■ Exercise data ■
····················
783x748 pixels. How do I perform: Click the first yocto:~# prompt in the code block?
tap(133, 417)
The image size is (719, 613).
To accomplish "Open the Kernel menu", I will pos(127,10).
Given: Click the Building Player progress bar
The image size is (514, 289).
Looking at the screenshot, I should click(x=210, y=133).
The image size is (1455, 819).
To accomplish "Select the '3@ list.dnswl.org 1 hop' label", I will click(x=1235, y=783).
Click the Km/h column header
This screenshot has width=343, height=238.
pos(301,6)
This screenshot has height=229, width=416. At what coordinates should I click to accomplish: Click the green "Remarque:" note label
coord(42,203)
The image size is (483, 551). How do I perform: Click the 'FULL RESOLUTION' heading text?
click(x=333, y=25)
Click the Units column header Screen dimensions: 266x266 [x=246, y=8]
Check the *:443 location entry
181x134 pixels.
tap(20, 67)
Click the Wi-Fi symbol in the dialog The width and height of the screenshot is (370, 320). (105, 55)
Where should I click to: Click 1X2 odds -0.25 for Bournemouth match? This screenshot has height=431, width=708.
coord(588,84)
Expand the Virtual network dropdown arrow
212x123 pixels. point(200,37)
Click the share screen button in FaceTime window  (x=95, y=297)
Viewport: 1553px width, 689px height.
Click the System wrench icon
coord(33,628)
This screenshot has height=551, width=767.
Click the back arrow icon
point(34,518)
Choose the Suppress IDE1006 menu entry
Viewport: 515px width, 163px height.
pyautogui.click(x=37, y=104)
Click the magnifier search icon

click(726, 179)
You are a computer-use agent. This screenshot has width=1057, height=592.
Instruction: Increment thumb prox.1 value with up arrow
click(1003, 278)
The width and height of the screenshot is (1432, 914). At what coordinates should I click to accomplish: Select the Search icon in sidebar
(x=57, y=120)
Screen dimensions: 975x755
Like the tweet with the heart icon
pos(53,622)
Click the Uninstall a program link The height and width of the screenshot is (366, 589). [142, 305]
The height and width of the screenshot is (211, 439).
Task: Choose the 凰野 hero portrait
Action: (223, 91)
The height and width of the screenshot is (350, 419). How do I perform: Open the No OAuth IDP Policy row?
····················
Nothing in the entries should be skipped. Output them all exactly.

783x748 pixels. How do I perform: Click the first yocto:~# prompt in the code block?
tap(133, 417)
The image size is (719, 613).
To accomplish "Open the Kernel menu", I will pos(127,10).
Given: Click the Building Player progress bar
The image size is (514, 289).
Looking at the screenshot, I should click(x=210, y=133).
The image size is (1455, 819).
To accomplish "Select the '3@ list.dnswl.org 1 hop' label", I will click(x=1235, y=783).
Click the Km/h column header
This screenshot has width=343, height=238.
pos(301,6)
This screenshot has height=229, width=416. At what coordinates should I click to accomplish: Click the green "Remarque:" note label
coord(42,203)
The image size is (483, 551). How do I perform: Click the 'FULL RESOLUTION' heading text?
click(x=333, y=25)
Click the Units column header Screen dimensions: 266x266 [x=246, y=8]
Check the *:443 location entry
181x134 pixels.
tap(20, 67)
Click the Wi-Fi symbol in the dialog The width and height of the screenshot is (370, 320). (105, 55)
Where should I click to: Click 1X2 odds -0.25 for Bournemouth match? This screenshot has height=431, width=708.
coord(588,84)
Expand the Virtual network dropdown arrow
212x123 pixels. point(200,37)
Click the share screen button in FaceTime window  (x=95, y=297)
Viewport: 1553px width, 689px height.
Click the System wrench icon
coord(33,628)
This screenshot has height=551, width=767.
Click the back arrow icon
point(34,518)
Choose the Suppress IDE1006 menu entry
Viewport: 515px width, 163px height.
pyautogui.click(x=37, y=104)
Click the magnifier search icon

click(726, 179)
You are a computer-use agent. This screenshot has width=1057, height=592.
Instruction: Increment thumb prox.1 value with up arrow
click(1003, 278)
The width and height of the screenshot is (1432, 914). At what coordinates should I click to accomplish: Select the Search icon in sidebar
(x=57, y=120)
Screen dimensions: 975x755
Like the tweet with the heart icon
pos(53,622)
Click the Uninstall a program link The height and width of the screenshot is (366, 589). [142, 305]
The height and width of the screenshot is (211, 439).
Task: Choose the 凰野 hero portrait
Action: (223, 91)
The height and width of the screenshot is (350, 419). How do I perform: Open the No OAuth IDP Policy row?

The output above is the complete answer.